Monday, October 18, 2010

REPUBLICANS MAKE THEIR OWN KRAZY GLUE

In my last post I dismissed the possibility that the "citizens' arrest" -- with handcuffs -- of a reporter at a public appearance by Alaska teabag candidate Joe Miller, which was the work of Miller's private security detail, would hurt the candidate at the polls. However, Adam Serwer and Steve Benen make a point that I think is absolutely right -- though the reason it's right seems utterly counterintuitive, as I'll explain.

Adam, in a tweet, writes:

Imagine if Dem "bodyguards" had handcuffed a journalist. you'd need a new planet to fit all the Nazi references.

Steve adds:

In 2008, then-candidate Barack Obama mentioned the idea of having a civilian reserve corps that could handle postwar reconstruction efforts such as rebuilding infrastructure. A Republican member of Congress, Georgia's Paul Broun, said the idea, which had been endorsed by the Bush administration, is the equivalent of "what Hitler did in Nazi Germany and it's exactly what the Soviet Union did. When he's proposing to have a national security force that's answering to him, that is as strong as the U.S. military, he's showing me signs of being Marxist." Glenn Beck and Rep. Michele Bachmann (R-Minn.) still talk about this to make the case that the president is some kind of fascist....

Steve's right. But why was that plausible to anyone apart from a tiny group of fringe lunatics, rather than millions of Fox viewers (and, probably, a good number of the centrist neighbors they chat up at backyard barbecues)?

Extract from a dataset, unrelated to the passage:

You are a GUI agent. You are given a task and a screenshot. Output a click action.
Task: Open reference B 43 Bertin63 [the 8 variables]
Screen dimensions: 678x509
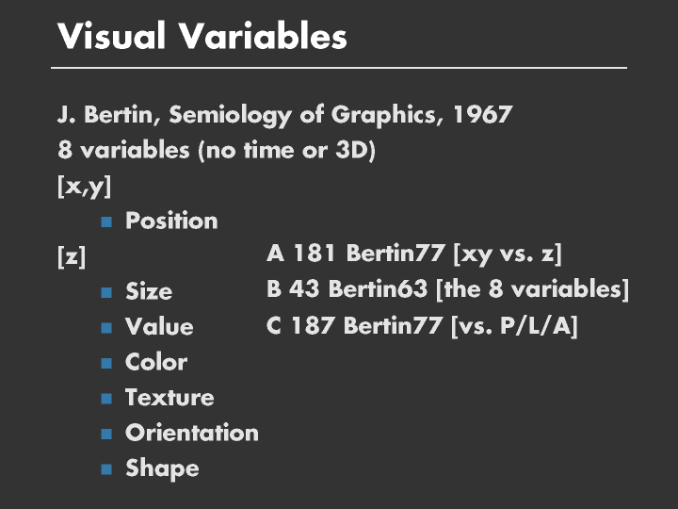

And why won't the Miller incident upset nearly as many people, in all likelihood?

I have mixed feelings about Matt Bai of The New York Times, but I think he had a point a couple of years ago when he wrote about political "Krazy Glue Moments":

Here's a political postulate for you: whether or not a bad moment sticks to the candidate depends on how closely related it is to the core rationale of that candidate or his opponent. In other words, if your gaffe goes directly to the main argument you are trying to make about yourself with the electorate, or if it substantiates the most relevant thing that your rival would have us believe about you, then it has the potential to become a serious problem. If, on the other hand, you do something completely idiotic that is tangential to what voters most hope or fear about you, then you tend to get a pass.

But if Adam and Steve are right, it means Democratic politicians really are already seen as jackbooted thugs, despite scant evidence, and Republicans aren't, despite plenty of evidence. What voters "fear" about Democrats, and don't fear about Republicans, has no basis in reality.

Republicans, under Bush, refined the technique of sequestering demonstrators in "free-speech zones." Bush and Cheney critics were sometimes arrested with little or no justification. And, however much Democrats may have assented (in the past or present), it was the Bush administration that gave us the Patriot Act, Guantanamo, Abu Ghraib, extraordinary rendition, and remarkable redefinitions of the word "torture."

Bush used to hold town hall meetings strictly limited to the worshipful. Obama has faced withering criticism at town halls. (And we won't even talk about the congressional town halls last year.)

Oh, and right-wingers openly embrace the notion of vigilante justice and violence in the service of self-defense. Liberals generally don't.

So why are our guys seen as the likely fascists?

Obvious reasons: the right-wing noise machine is more efficient. Also, there's a mass delusion that Democrats take people's guns away every chance they get, which conveys an impression of fascism, even though it's a figment of millions of people's imaginations.

Oh, and one more thing: right-wingers don't believe in freedom. Not across the board. Right-wingers believe in freedom for "us." Not for "them." If you belong to the "wrong" group -- critics of the government (when the government is run by right-wingers), non-whites, gays, liberals, the "liberal media" -- then fascism directed against you simply isn't fascist. It's a defense of freedom to deny freedom to bad people.

So, to sum up: imaginary denials of freedom by Democrats are real, and when you think you see another one, it's part of a pattern. And real denials of freedom by Republicans aren't ever part of a pattern, because Republicans never mistreat anyone who doesn't deserve it.

So only Democrats have the Krazy Glue stuck to them.